Rhinolophus marshalli


Marshall's Horseshoe Bat

Morphological description Life history Distribution Habitat Roost sites and roosting patterns Emergence and flight pattern Foraging behaviour Echolocation calls Status and protection

Rhinolophus marshalliRhinolophus marshalli


Morphological Description

· Dorsal fur is dark brown with a reddish tinge. Ventral fur is greyer.

· Forearm length 41.00-48.00mm. (Csorba et al., 2003). Bats that we captured in China had forearm lengths 43.8-47.1 mm (n = 6)..
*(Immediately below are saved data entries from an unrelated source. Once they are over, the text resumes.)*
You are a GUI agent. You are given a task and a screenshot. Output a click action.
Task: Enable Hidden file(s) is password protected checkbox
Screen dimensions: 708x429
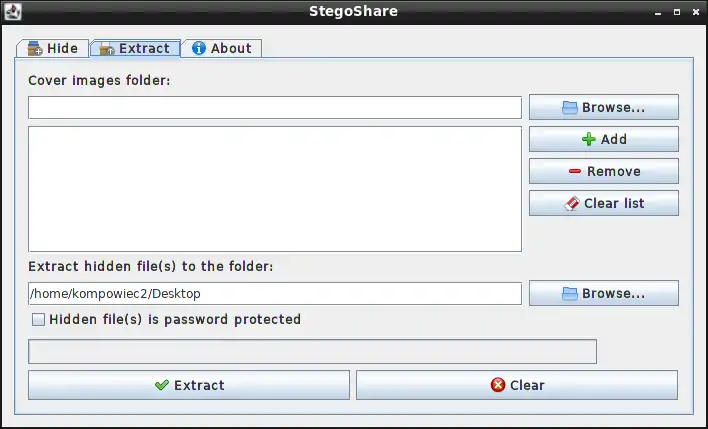point(39,320)
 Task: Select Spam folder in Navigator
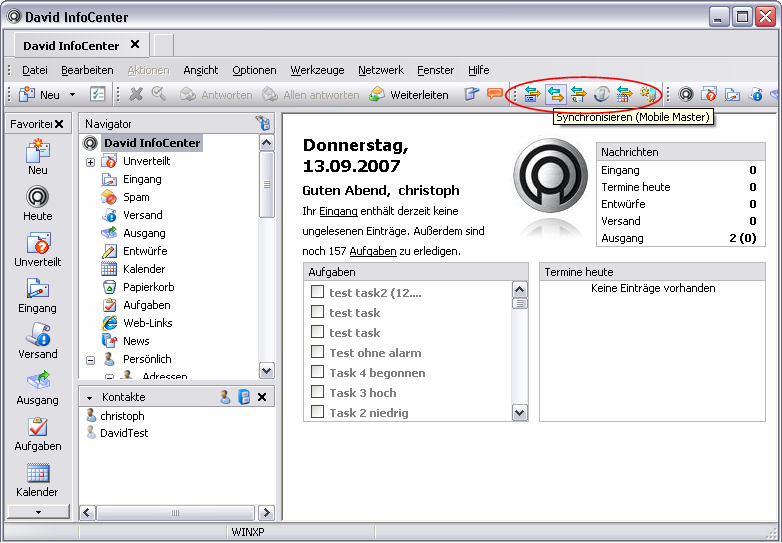[136, 197]
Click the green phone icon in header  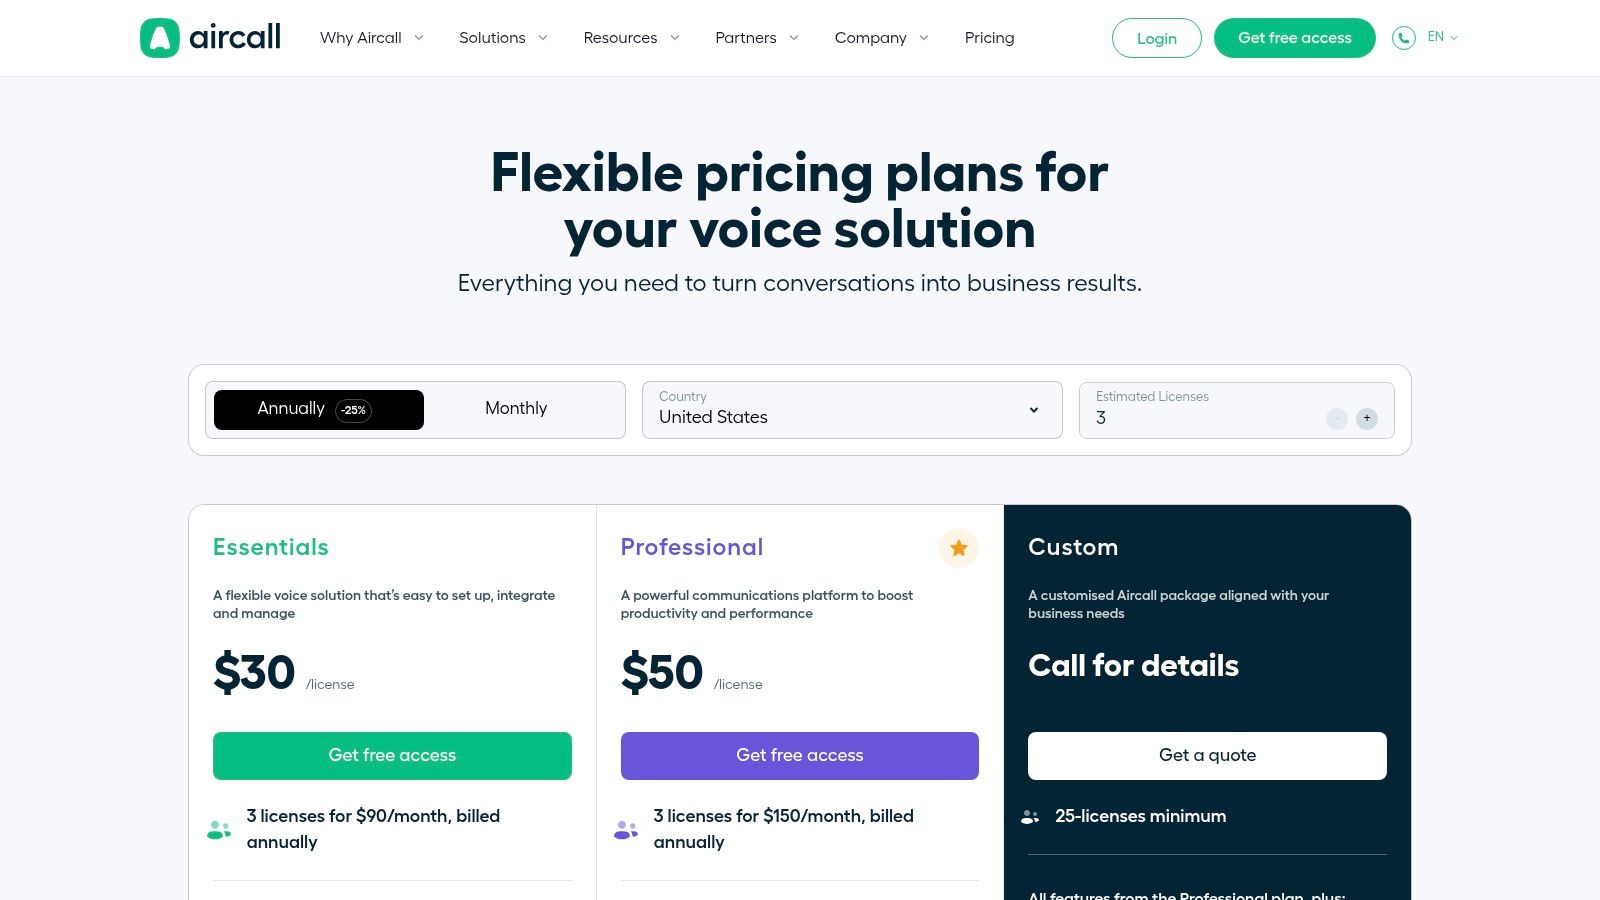tap(1404, 38)
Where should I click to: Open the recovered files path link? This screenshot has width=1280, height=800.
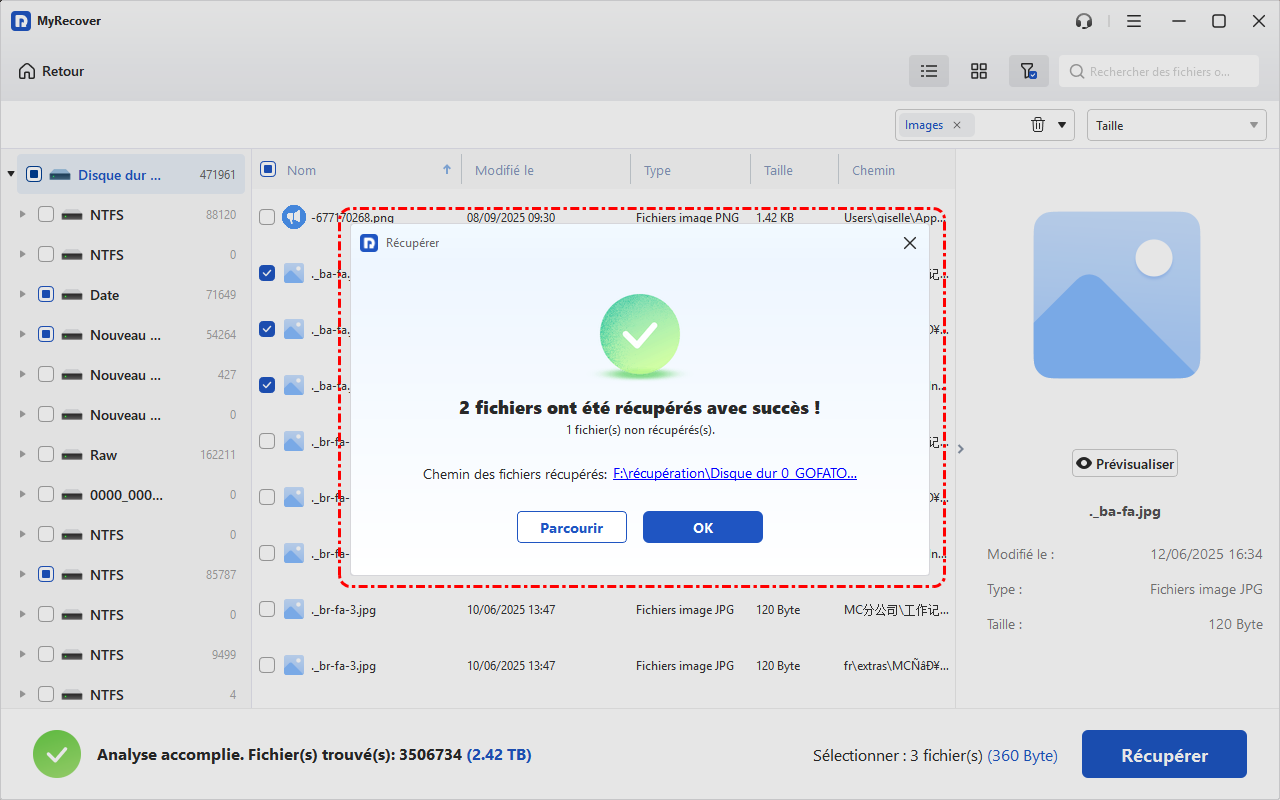(x=734, y=474)
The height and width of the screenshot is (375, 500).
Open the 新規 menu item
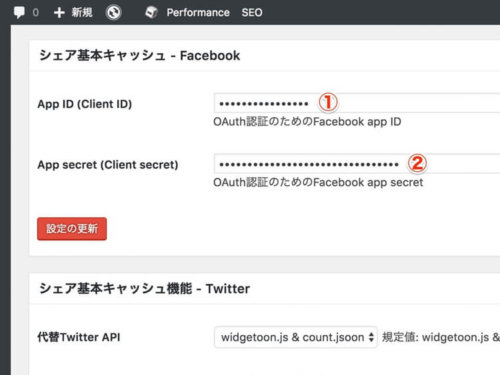click(82, 13)
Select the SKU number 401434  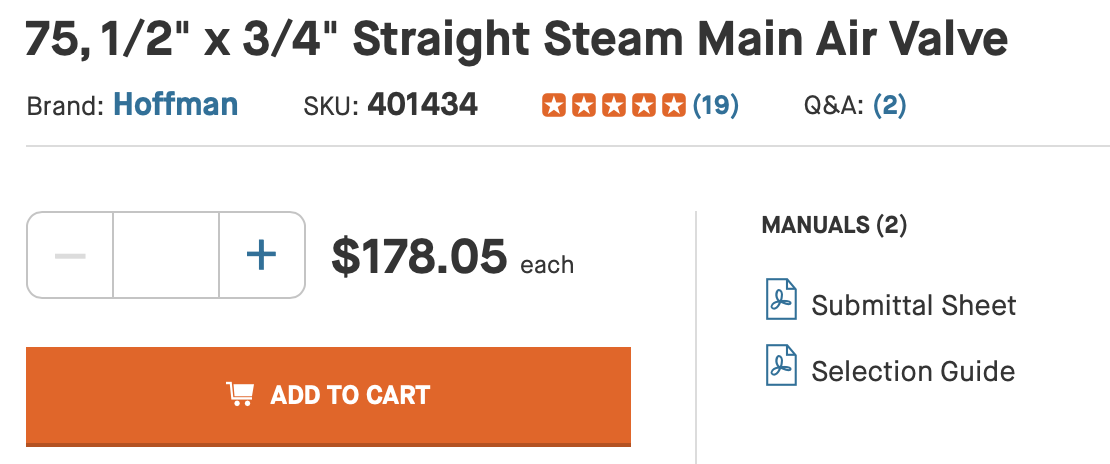tap(422, 105)
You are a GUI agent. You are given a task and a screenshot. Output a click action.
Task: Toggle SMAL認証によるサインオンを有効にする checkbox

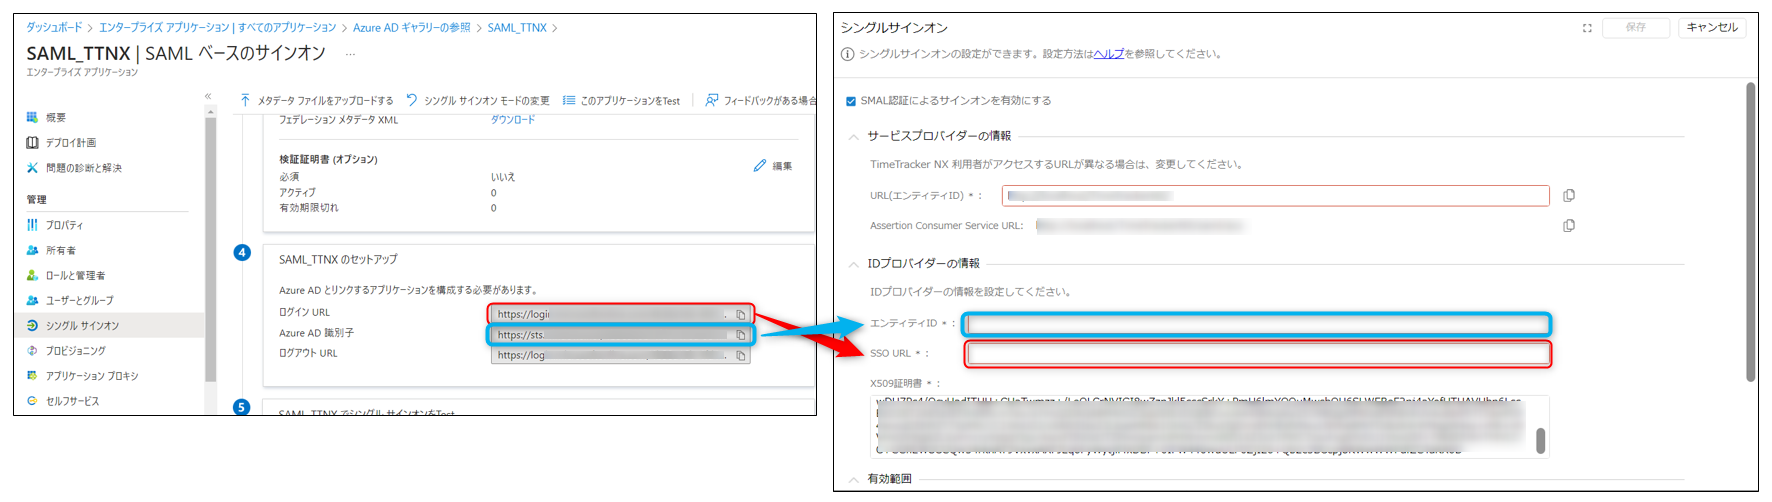tap(851, 101)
· Ears long: 24-28mm in Chinese bats.

· The horseshoe is wide, covering the muzzle and has a narrow but deep anterior emargination. The sella is large, broad and slightly higher than wide. The internarial region is greatly expanded, with its edges forming a distinctive wing-shaped structure joined to the base of the sella. The lancet is low, triangular and has a rounded tip. (Csorba et al., 2003).

The bats that we captured in Yunnan were the first ones recorded in China.

Life history

· Little known


Myanmar, Thailand, Vietnam and northern Malaysia (Csorba et al. 2003).

In 2003 we captured 6 bats at several small caves near Mile in Yunnan. These are the only records for China.


· Little known. Csorba et al . (2003) note that this species is found in dry deciduous and bamboo forests in Thailand, and that it is associated with limestone areas.

Roost sites and roosting behaviour

· Generally roosts in caves and mines. Usually found in small numbers.

· This species often shares cave roosts with other bat species.

Emergence and flight pattern

· Most rhinolophid bats have wing shapes that make them adept at foraging in cluttered environments.

Foraging behaviour

· Not known.

Echolocation calls

The echolocation call is a long constant frequency signal, with a brief frequency-modulated start and tail. Frequencies with most energy recorded from hand-held bats ranged between 39.2-41.6 kHz.

Status and protection

· There is no estimation of population size in China.

· Marshall's horseshoe bats are LR/near threatened, assessed by the Red List of Threatened Species (IUCN, 2006): the species is only known from about 13 localities in south-east Asia, and its biology is little understood. The species is not listed in the Law of the People's Republic of China on the Protection of Wildlife in 1989.

· Caves and forests should be protected as important habitats.